In the book’s first chapter, Broussard emphasizes what is considered a failure and why we should not fear failure in scientific learning. I find it fascinating to connect Chapter 6 with the recent news about the “glass cliff,” which reminds us to consider the definition of failure dialectically. The glass cliff of women leaders further alerts us that failure can also be unilaterally interpreted from data. The intervention of women in technochauvinism might also present a state of failure. It raises questions about how we can move beyond data and computational methods to consider feminist interventions in technological development.
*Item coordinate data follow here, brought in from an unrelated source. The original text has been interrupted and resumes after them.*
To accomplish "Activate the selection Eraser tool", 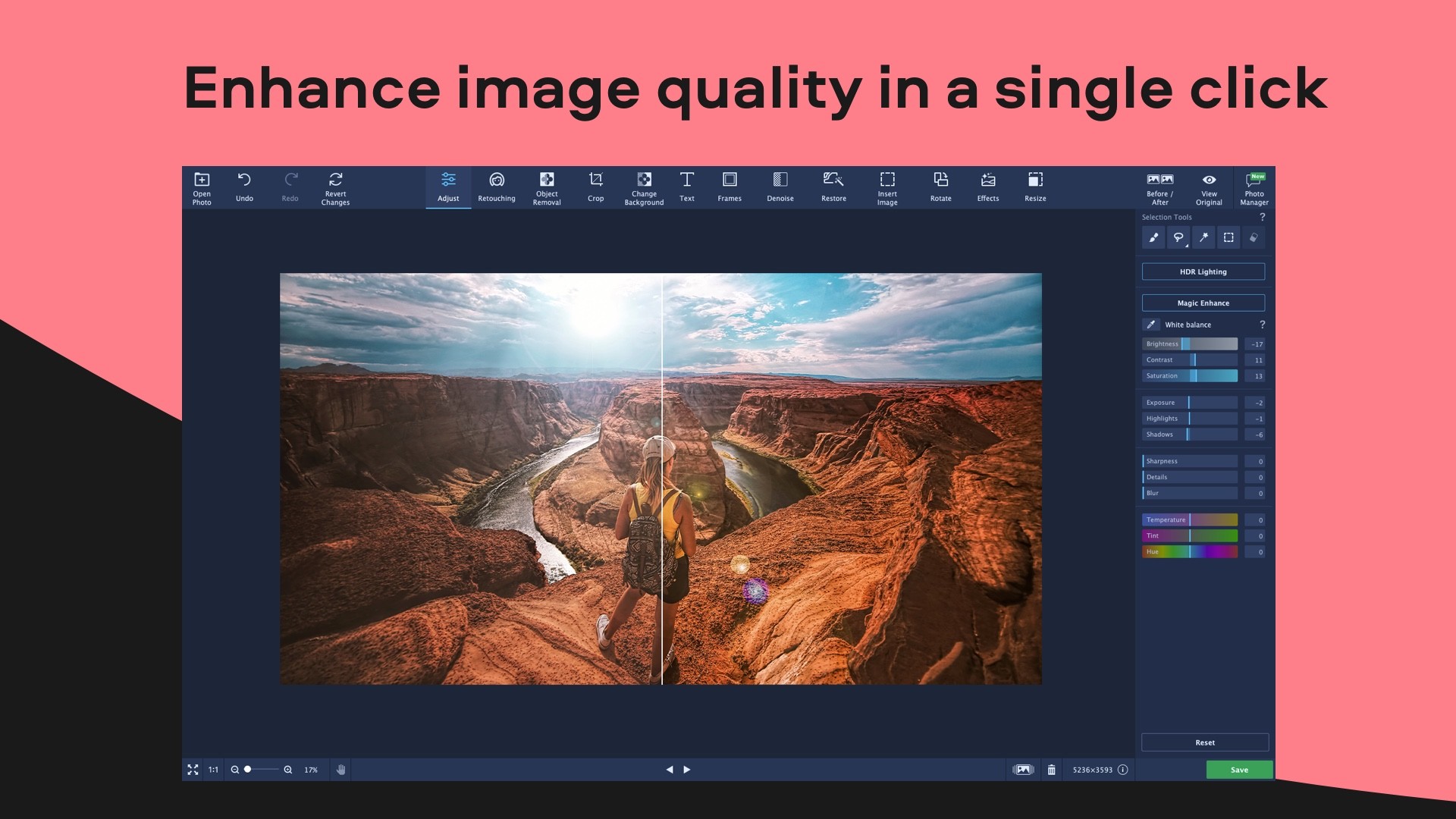I will point(1254,237).
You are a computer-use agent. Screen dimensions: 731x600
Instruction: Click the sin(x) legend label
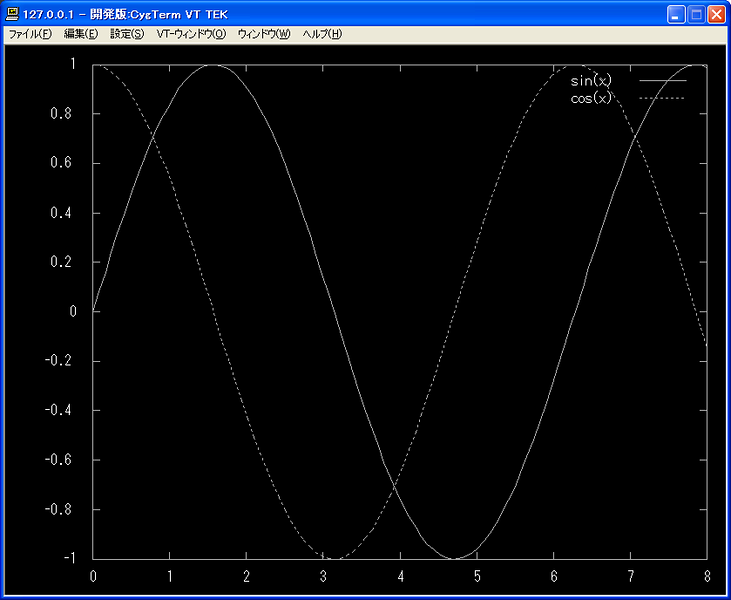click(x=591, y=81)
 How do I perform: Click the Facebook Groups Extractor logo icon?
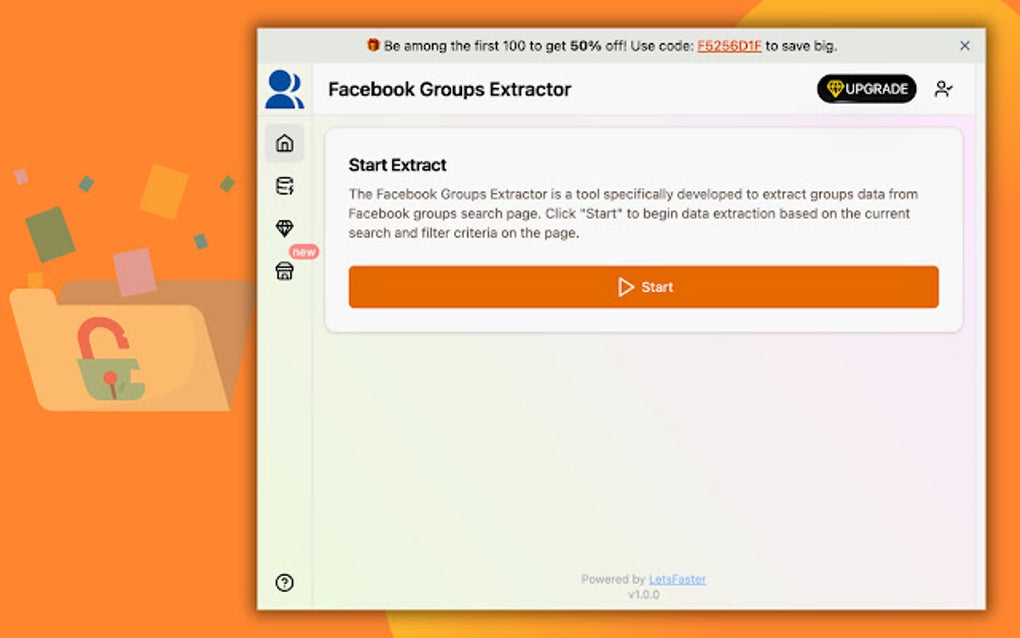coord(284,88)
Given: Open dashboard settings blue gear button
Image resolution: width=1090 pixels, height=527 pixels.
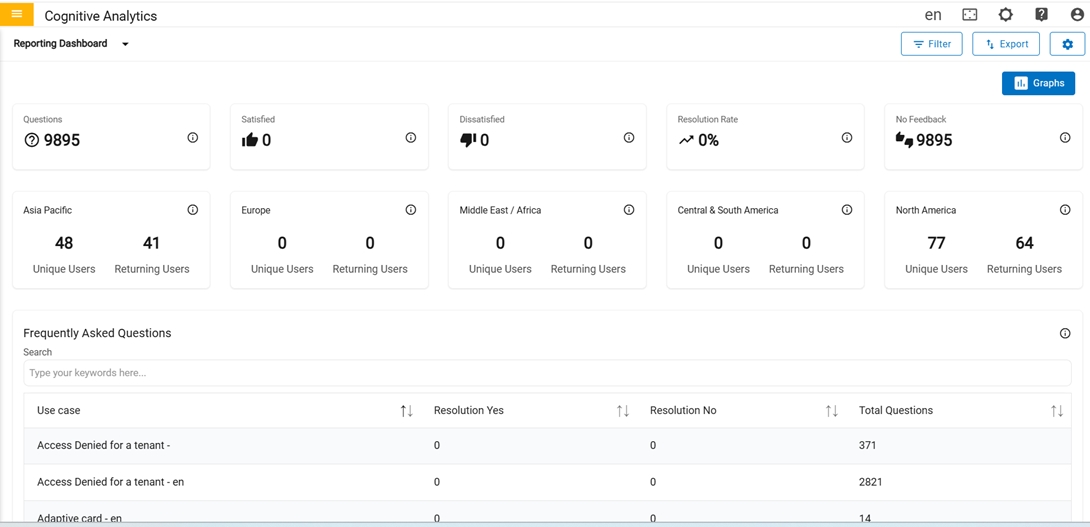Looking at the screenshot, I should click(x=1067, y=44).
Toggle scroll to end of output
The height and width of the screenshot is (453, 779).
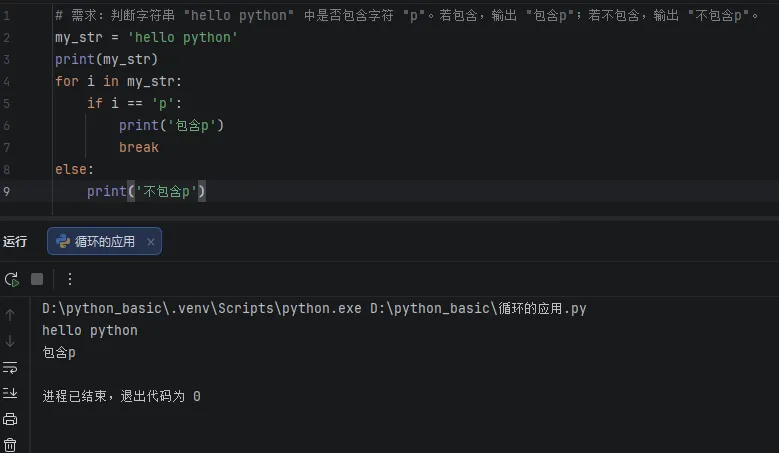pyautogui.click(x=10, y=393)
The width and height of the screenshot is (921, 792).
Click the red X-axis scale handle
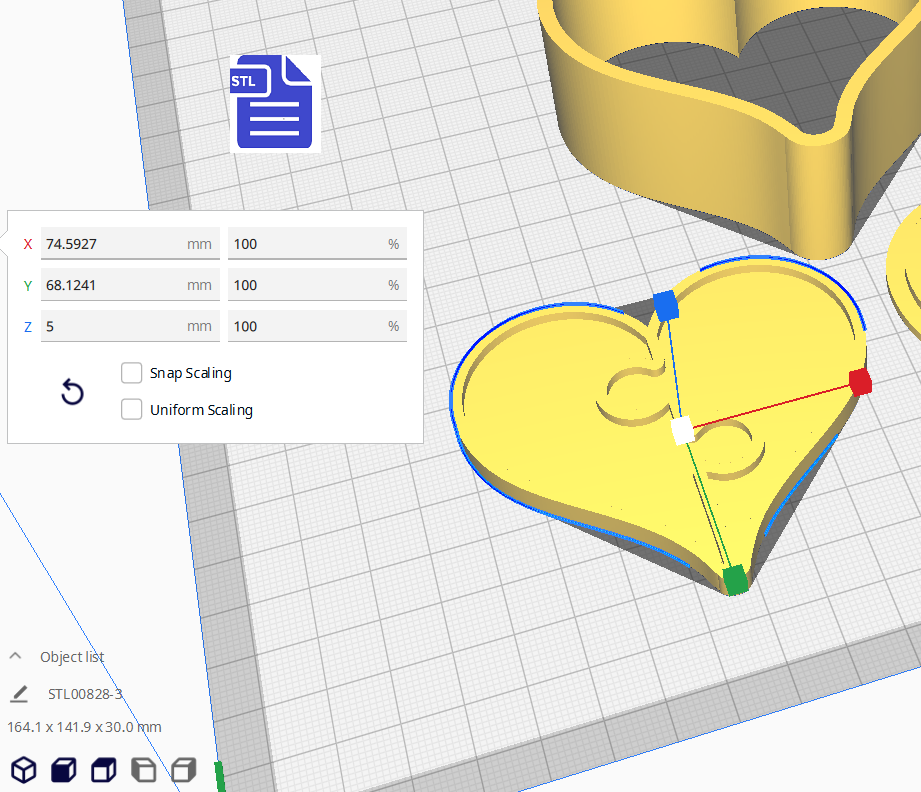coord(861,381)
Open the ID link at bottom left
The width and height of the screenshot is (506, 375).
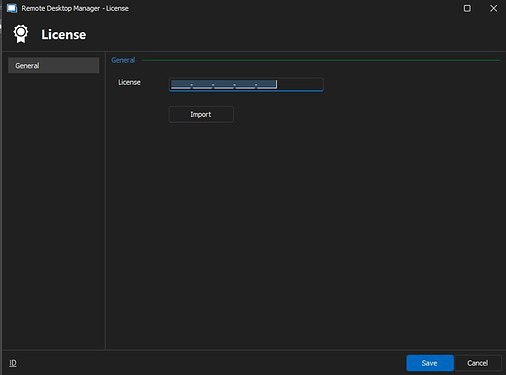(13, 363)
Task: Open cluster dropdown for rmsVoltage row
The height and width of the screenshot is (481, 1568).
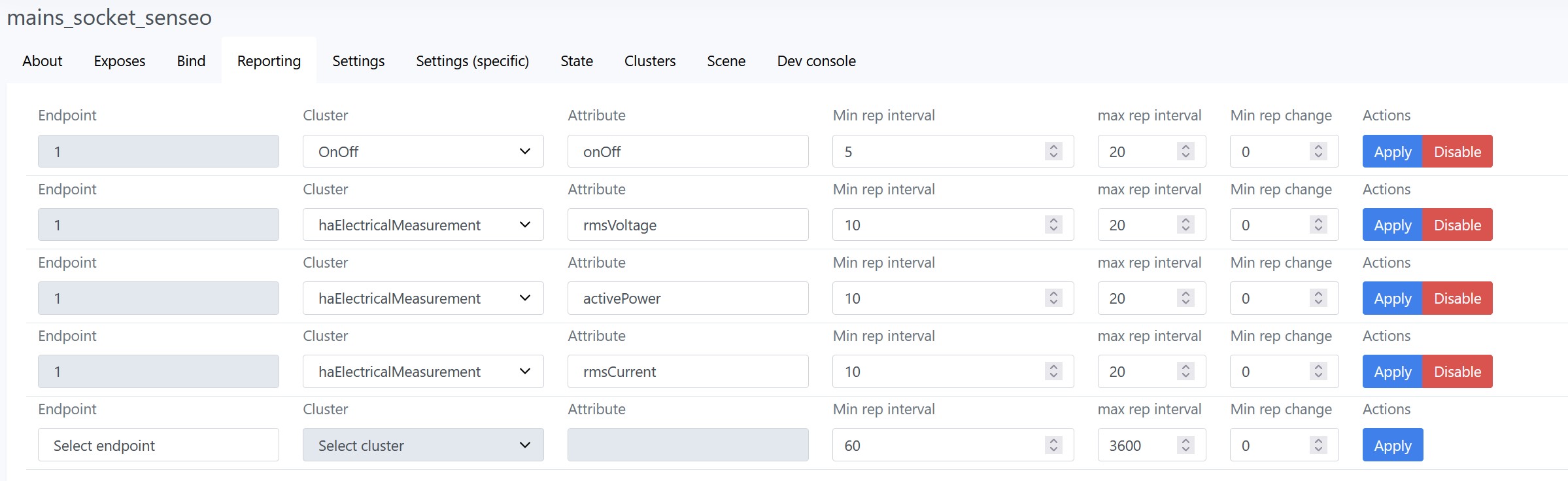Action: [422, 224]
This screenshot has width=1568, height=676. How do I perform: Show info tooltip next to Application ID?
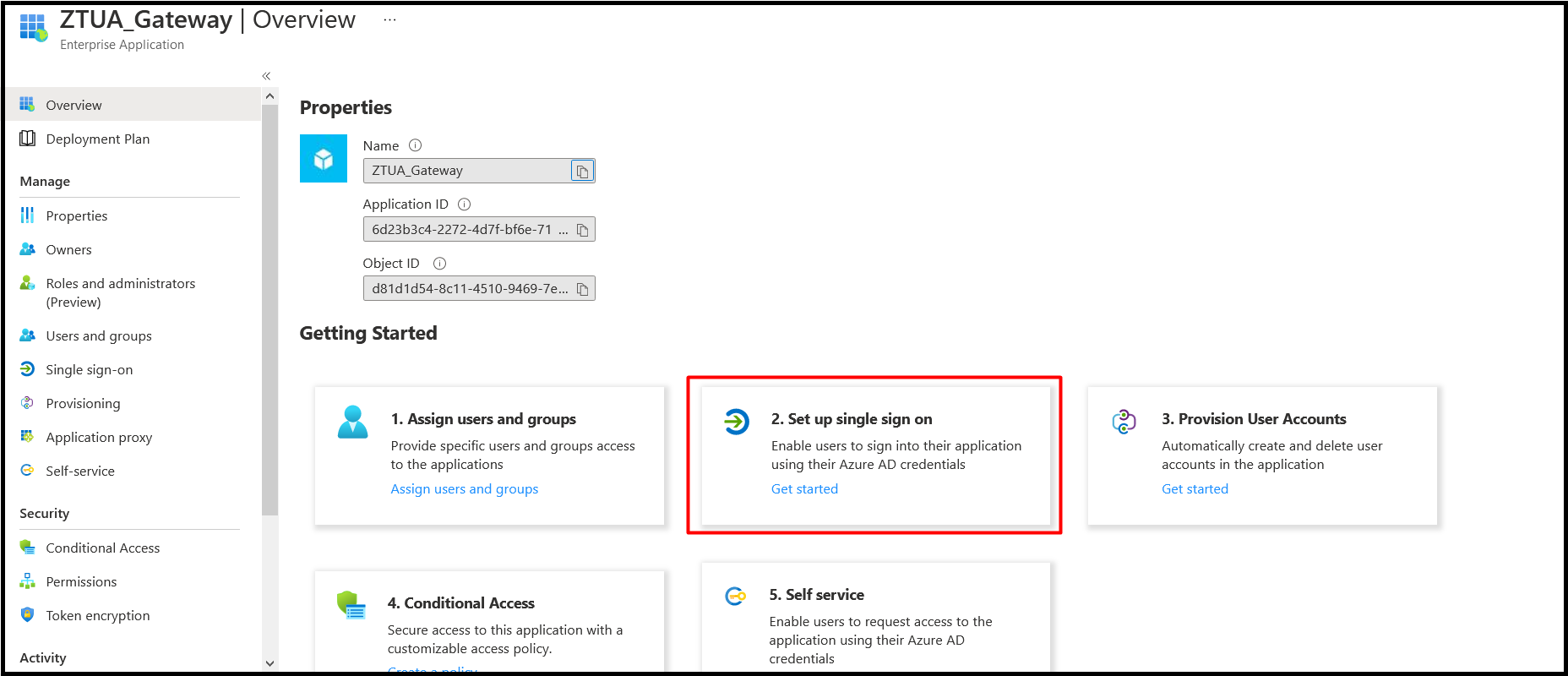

Regarding feminist interventions, one possible example of self-driving robot cars in Chapter 8 provides unique insight. We talked about the concept of resist reading by Judith Fetterley in class and the scalar definitions of gender at the beginning of the course. One difference between the two kinds of algorithms in robot driving mentioned by Broussard reminds me of the above discussion. I will try to explain my idea here to make some connections.
- Both the resist reading and the scalar definitions are trying to find alternative interpretations and respect non-mainstream experiences.
- A robot car model by the CMU that uses the idea of the Karel problem (a chess game in a grid-like pawn for learning programming) challenges the preexisting assumption that we need to build a robot car mimicking human perception. Instead, they propose the idea that we use machine like machine to collect data from building 3D maps, do the calculations quickly, and feed the results back to driving on a grid-like path, which is just like how humans invented airplanes (we were not building a mechanical bird but discovered another model of flying).
If you think about 1 and 2 together: The workflow described above breaks down the idea of reconstructing human intelligence using machine/replacing humans with machine and provides alternative thinking in utilizing machine/algorithm. This narrow definition of machine learning/AI is also a restrained use of machine. I believe this case represents an instance of not excessively breaking the rules and advocating technochauvinism. They respect humanism yet are still achieving innovative results. It probably could also serve as an abstract example of feminist intervention.
And last, let us return to an example of textbook distribution in Chapter 5. Broussard believes that we have overestimated the role of algorithms and artificial intelligence in textbook distribution, resulting in many students without access to books. The sophistication of textbook database models cannot prevent the chaos of input data, and the disorder of textbook distribution and management cannot be solved by large models. Therefore, she visited several schools and discovered the management chaos behind big data. This action reminds me of the data cleaning phase we mentioned earlier, where we would fill in data to maintain a controllable cleaning structure. This kind of on-site investigation for problem identification might be considered another form of data cleaning. Although it seems to bring chaos to the big data model, her visit accurately identified the root cause. Therefore, if human problems are not solved, technology ultimately cannot solve societal problems.
Overall, Broussard raises many challenging questions, shares her perspective as a woman in STEM, and presents an argument for a balanced approach to technology.